For those of us who have been around for a while this is just another bump in the road. We have seen this play out before in 2000, 2008, 2020 and now again in 2022. In each of these instances there was panic, the world was coming to an end and bread lines were in our future. Of course, that never happened and I doubt it will now. This is nothing more than a recalibration for the tech industry and our broader economy. The days of running businesses that cant make a profit are gone. If your customer acquisition costs and operations are predicated on massive spending to achieve top line revenue growth, you have a problem.

I am going through the process now of raising capital for my startup. Working through massive amounts of financial models, staffing plans, growth forecasts, customer acquisition costs and more. The basis of these models is built on one guiding principal, building a profitable company.

The problem with the traditional VC approach to growth is you are teaching founders the wrong things. Spending as if there will be endless amounts of cash and growing without tracking the health metrics of your business. I know most startups track metrics but they are almost always forward looking. In five years we will do x, y and z.
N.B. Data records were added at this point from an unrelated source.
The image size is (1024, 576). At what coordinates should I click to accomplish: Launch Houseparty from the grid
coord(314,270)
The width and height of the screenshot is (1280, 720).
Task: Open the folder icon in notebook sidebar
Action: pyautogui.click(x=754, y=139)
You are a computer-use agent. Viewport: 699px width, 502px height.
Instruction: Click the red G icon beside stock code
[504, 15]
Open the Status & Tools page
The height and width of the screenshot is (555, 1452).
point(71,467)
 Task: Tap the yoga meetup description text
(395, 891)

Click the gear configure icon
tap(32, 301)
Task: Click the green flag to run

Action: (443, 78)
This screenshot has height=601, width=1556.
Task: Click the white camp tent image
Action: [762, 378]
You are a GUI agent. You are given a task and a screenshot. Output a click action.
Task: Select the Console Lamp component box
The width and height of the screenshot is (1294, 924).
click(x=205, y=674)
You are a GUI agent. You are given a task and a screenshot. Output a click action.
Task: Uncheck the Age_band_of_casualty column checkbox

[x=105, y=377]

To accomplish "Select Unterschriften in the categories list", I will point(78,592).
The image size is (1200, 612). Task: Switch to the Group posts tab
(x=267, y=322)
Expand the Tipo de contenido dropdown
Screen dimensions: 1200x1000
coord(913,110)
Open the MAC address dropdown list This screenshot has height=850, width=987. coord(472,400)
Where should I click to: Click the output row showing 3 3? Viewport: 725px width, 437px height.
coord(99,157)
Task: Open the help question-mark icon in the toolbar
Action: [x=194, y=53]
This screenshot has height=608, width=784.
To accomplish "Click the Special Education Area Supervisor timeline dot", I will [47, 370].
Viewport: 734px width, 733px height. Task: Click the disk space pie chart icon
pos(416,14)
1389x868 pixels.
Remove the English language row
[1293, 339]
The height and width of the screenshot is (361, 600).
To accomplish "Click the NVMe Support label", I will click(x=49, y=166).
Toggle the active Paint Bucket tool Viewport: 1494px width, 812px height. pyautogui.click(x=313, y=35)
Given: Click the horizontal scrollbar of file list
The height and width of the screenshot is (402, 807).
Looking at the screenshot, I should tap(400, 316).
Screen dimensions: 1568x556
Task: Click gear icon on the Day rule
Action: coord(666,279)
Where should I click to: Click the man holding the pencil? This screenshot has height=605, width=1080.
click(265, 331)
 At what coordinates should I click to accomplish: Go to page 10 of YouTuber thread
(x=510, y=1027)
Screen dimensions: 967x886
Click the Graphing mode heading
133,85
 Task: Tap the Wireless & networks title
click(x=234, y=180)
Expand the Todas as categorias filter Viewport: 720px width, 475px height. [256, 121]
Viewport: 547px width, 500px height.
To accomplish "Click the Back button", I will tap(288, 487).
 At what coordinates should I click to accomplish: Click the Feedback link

We have lots of “unicorns” but most of those who have gone public recently are hemorrhaging cash. Compass is a good example of that. This is not a sustainable approach.

Those of us who take a more traditional approach are often ridiculed for not illustrating a path to becoming a unicorn. The challenge with this model is that every time we see a downturn, the unicorn ecosystem is forced to change. Shifting gears from hyper-growth at all costs to building real businesses. Unfortunately, many of them die in the process. I would argue building a $25-$50 million business with healthy metrics is more attractive than a faux valuation based on unsustainable growth.

We have seen this movie before and know how it ends. Everyone is chasing the elusive unicorn in hopes of massive returns for LP’s. The challenge is the unicorns we are breeding aren't healthy. A better approach is building a portfolio of healthy, growing and profitable businesses. Organizations that are attractive to the public market and enterprises looking to make acquisitions. This would create greater long term and sustainable value for investors.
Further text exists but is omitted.